Honeywell Receives FAA Award to Develop Sustainable Aircraft Technology

Honeywell has been selected to receive part of a $100 million Federal Aviation Administration (FAA) grant that is helping fund development of next-generation sustainable technologies to reduce aircraft fuel use, emissions and noise.

The September 10 award to six aviation industry leaders represents Phase III of the FAA’s Continuous Lower Energy, Emissions and Noise (CLEEN) program.

Honeywell along with other participating companies will match or exceed the FAA’s Phase III investment, bringing the total to at least $200 million in sustainable technology development over a five-year period. Since the launch of the CLEEN Program in 2010, industry partners have contributed $388 million of cost share, exceeding the FAA’s contribution of $225 million.

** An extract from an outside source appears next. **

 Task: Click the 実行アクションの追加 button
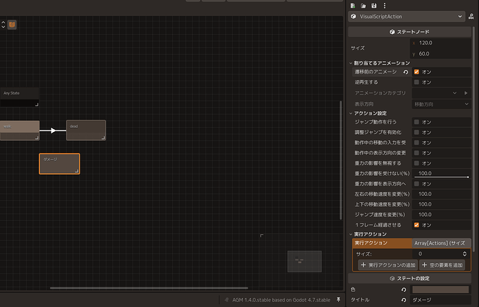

“We are delighted to continue to help lead and invest in this game-changing effort to shrink the environmental footprint of the aviation industry,” said Dave Marinick, President of Honeywell Engines & Power Systems. Honeywell also participated in the first two phases of the CLEEN Program.

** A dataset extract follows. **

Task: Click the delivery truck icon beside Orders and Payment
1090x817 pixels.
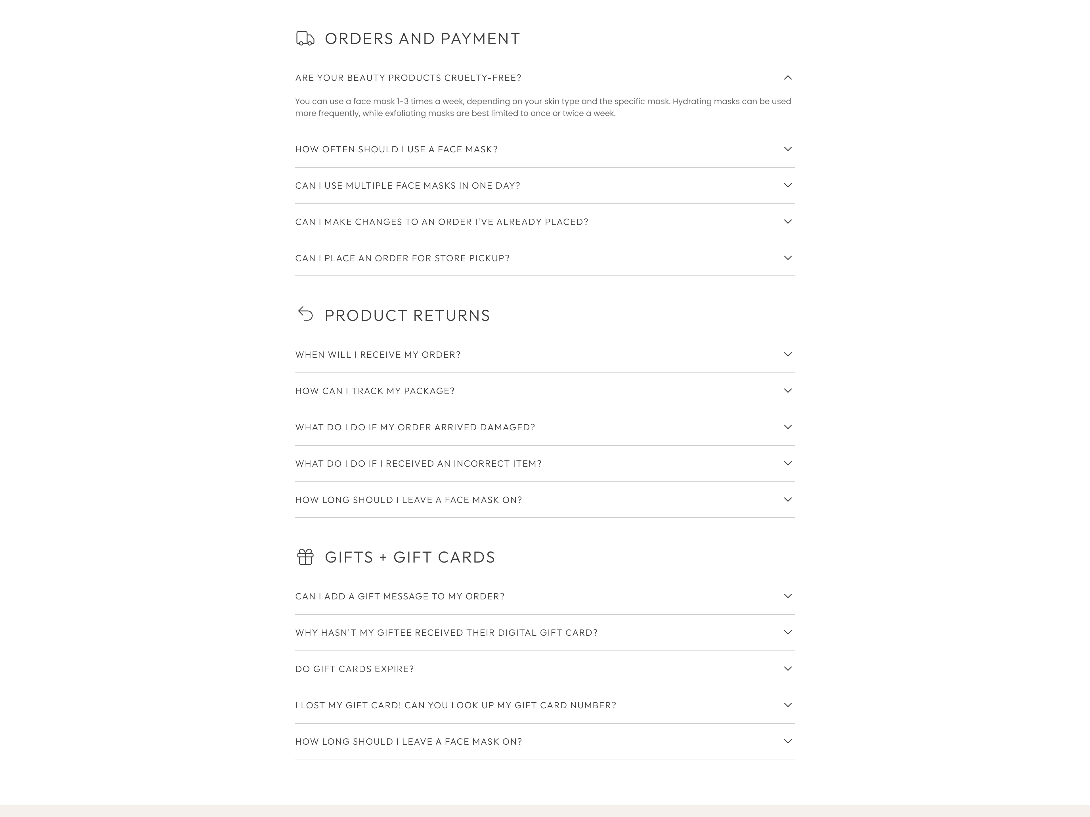Action: (x=305, y=38)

The program is part of the FAA’s overall strategy to accelerate the development of new engines and engine technologies that will help U.S. aviation achieve net zero emissions by 2050.

Honeywell Aerospace’s role for the latest program phase involves developing a more efficient engine fan, combustion system, compressor and turbine.

“Our work for the FAA’s CLEEN initiative complements Honeywell’s commitment to sustainable impacts and our pledge to be carbon neutral in our facilities and operations by 2035,” Marinick said. “Within our Aerospace business, ongoing production and development program investments include fuel-efficient gas turbine propulsion engines and auxiliary power units, electric power-generation and distribution systems, hydrogen fuel cells, electric propulsion systems and sustainable aviation fuels.”

Other industry partners chosen for the CLEEN Program Phase III include General Electric Aviation, Pratt and Whitney, Boeing, Rohr Inc. and a joint effort by Delta TechOps, GKN Aerospace, MDS Coating and America’s Phenix. FAA agreements also are being pursued with Rolls-Royce and Safran Nacelles.

Their efforts in the latest phase will target areas such as advanced engine propulsion and electric systems, ultra-quiet engine fans, alternative jet fuel evaluations, and erosion-resistant fan blade coatings. The goal is for significant reductions in carbon dioxide emissions and noise levels.

That includes improving fuel efficiency by at least 20% below the relevant International Civil Aviation Organization (ICAO) standard, NOx emissions by 70% relative to the ICAO standard, and particulate matter emissions below the ICAO standard. They also aim to cut noise by 25 decibels cumulative to the FAA Stage 5 standard.

It’s anticipated the CLEEN Phase III technologies could be introduced into commercial aircraft by 2031.